Source passage:
Skip to main content


Eclipse Community Forums
Forum Search:

Search      Help    Register    Login    Home
Home » Archived » COSMOS » COSMOS for high-performance computing
COSMOS for high-performance computing [message #9527] Thu, 15 November 2007 00:07 Go to next message
Eclipse UserFriend
Originally posted by: randal.lanl.gov

I lead a project at Los Alamos National Laboratory charged with revamping
(replacing) our current monitoring infrastructure for HPC systems. Our
environment is several 1000-10000 node Linux clusters, and our definition
of monitoring is real-time alerting, system event investigation, and
regular
reporting of system interrupts in some detail.

Our requirements documentation identifies several concepts in common with
the COSMOS project--the importance of a system model, for instance.
However, we're having trouble pulling out the details from current
documentation, and the June, 2008, general release date is problematic for
us.

We're currently talking with GroundWork and Zenoss (only one of whom seems
to be involved with COSMOS) about our extension of one of their
infrastructures to meet our needs. Is COSMOS release 0.4 something we
should consider as a basis for a project that needs to provide software
used in a production HPC environment, or should we just not spend the time?

Regardless of the answer to that question, what is the proper mechanism
for understanding the core COSMOS principles (other than what we glean
from the eclipse site)? For instance, is an HPC environment an eventual
potential target, or is the focus on networks and application servers?
There seem to be some biases (each piece of data is atomically relevant,
with little room for higher-level correlations, for instance) in all the
products/infrastructures we've surveyed, and I personally would like to
understand whether the biases are real or if we just misunderstand some
underlying concepts.

Written task A: Retype the records from their start through the line containing "coordinates (696, 155).", keeping every line exactly as it stands.

Exercise materials:

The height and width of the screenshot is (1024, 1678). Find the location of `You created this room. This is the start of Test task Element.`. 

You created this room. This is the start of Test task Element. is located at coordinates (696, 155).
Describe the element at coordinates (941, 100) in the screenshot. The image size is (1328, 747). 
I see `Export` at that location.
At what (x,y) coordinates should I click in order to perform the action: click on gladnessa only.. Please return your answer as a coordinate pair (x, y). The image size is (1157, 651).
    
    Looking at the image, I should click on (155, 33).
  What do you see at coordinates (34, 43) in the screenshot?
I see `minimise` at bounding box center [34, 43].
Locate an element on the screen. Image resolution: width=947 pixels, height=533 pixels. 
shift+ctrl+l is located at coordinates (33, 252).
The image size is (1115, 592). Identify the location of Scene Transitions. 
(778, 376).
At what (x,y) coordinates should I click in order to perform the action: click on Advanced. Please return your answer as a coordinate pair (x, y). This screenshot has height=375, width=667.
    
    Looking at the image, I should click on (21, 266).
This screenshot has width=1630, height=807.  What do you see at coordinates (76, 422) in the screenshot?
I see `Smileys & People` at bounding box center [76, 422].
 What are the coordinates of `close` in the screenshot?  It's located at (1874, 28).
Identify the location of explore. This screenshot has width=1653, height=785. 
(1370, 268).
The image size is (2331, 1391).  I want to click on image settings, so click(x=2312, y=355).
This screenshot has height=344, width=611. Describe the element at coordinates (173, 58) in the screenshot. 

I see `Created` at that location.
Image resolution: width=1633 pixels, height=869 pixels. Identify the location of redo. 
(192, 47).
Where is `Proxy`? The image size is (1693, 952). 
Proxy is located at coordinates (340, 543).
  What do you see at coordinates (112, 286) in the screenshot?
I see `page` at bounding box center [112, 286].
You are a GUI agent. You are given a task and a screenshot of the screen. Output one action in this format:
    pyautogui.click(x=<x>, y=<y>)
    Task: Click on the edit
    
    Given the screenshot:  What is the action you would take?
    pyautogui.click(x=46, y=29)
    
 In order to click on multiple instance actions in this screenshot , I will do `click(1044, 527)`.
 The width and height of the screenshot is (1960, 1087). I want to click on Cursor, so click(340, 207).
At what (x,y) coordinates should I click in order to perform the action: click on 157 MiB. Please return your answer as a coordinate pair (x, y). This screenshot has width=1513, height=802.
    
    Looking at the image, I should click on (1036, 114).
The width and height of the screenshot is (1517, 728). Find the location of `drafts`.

Written task B: In the forum post about COSMOS for high-performance computing, which two companies does the poster say the project is currently talking with?

Reply A:
The height and width of the screenshot is (1024, 1678). Find the location of `You created this room. This is the start of Test task Element.`. 

You created this room. This is the start of Test task Element. is located at coordinates (696, 155).

Reply B: GroundWork and Zenoss.